8th Mayor of Buffalo
- In office 1838–1839
- Preceded by: Pierre A. Barker
- Succeeded by: Hiram Pratt

Personal details
- Born: 1777 Massachusetts
- Died: November 10, 1857 Lake View, New York
- Party: Whig
- Spouse: Suzanna Marvin
- Children: four children
- "Ebenezer Walden". Through The Mayor's Eyes, The Only Complete History of the Mayor's of Buffalo, New York, Compiled by Michael Rizzo. The Buffalonian is produced by The Peoples History Union. May 27, 2009. Archived from the original on May 17, 2008. Retrieved May 29, 2009.

= Ebenezer Walden =

American politician

Ebenezer Walden (1777–1857) was mayor of Buffalo, New York, serving in 1838–1839. He was born in 1777 in Massachusetts. In 1799, he graduated from Williams College, then made his way to Oneida County, New York where he studied law. In 1806, he was admitted to the New York State bar and moved to Buffalo. For nearly two years Walden was the only lawyer west of Batavia. He invested heavily in real estate in this area, owning what became known as Walden Farm at what is now Fillmore and Best Street. (Best Street becomes Walden Avenue after crossing Genesee Street.) In 1812, he married Suzanna Marvin.

He was a member of the New York State Assembly (Cattaraugus, Chautauqua and Niagara Co.) in 1812. During the War of 1812 Walden leased land to the Federal government and the Buffalo Barracks are erected. The front portion of the barracks later became what is the Theodore Roosevelt Inaugural National Historic Site. He was one of the few who stayed behind during the burning of Buffalo and trying to save as many lives as possible. Walden's home was used by General Winfield Scott as his headquarters. After the war, he erected the first brick dwelling in Buffalo.
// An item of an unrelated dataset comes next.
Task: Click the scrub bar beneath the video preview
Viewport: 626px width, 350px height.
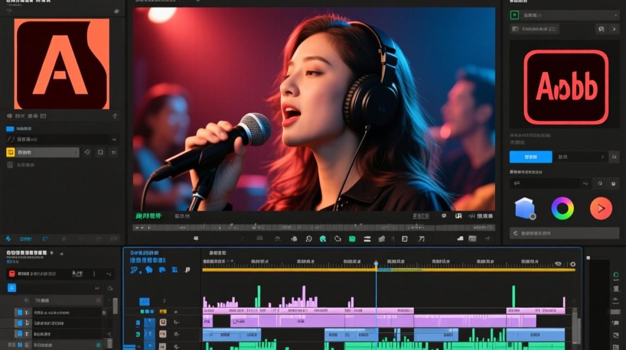Action: pos(314,228)
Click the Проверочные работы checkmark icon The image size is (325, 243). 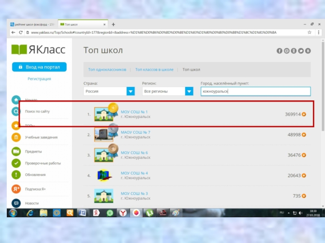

He was one of the four original trustees of the village of Buffalo and served as a member of the Buffalo Harbor Company, which improved Buffalo's harbor to attract the village as the western terminus of the Erie Canal. Walden became the first judge of Erie County Court in 1823 and held the position for five years. He was a presidential elector in 1828. In the 1830s, Walden was among the city leaders who supported the creation of a "University of Western New-York," which was chartered by the New York State Legislature in 1836. Walden donated property in support of the project, however the university would not ultimately develop; this effort did, however, lay the foundation for the 1846 establishment of the University of Buffalo (later University at Buffalo, SUNY).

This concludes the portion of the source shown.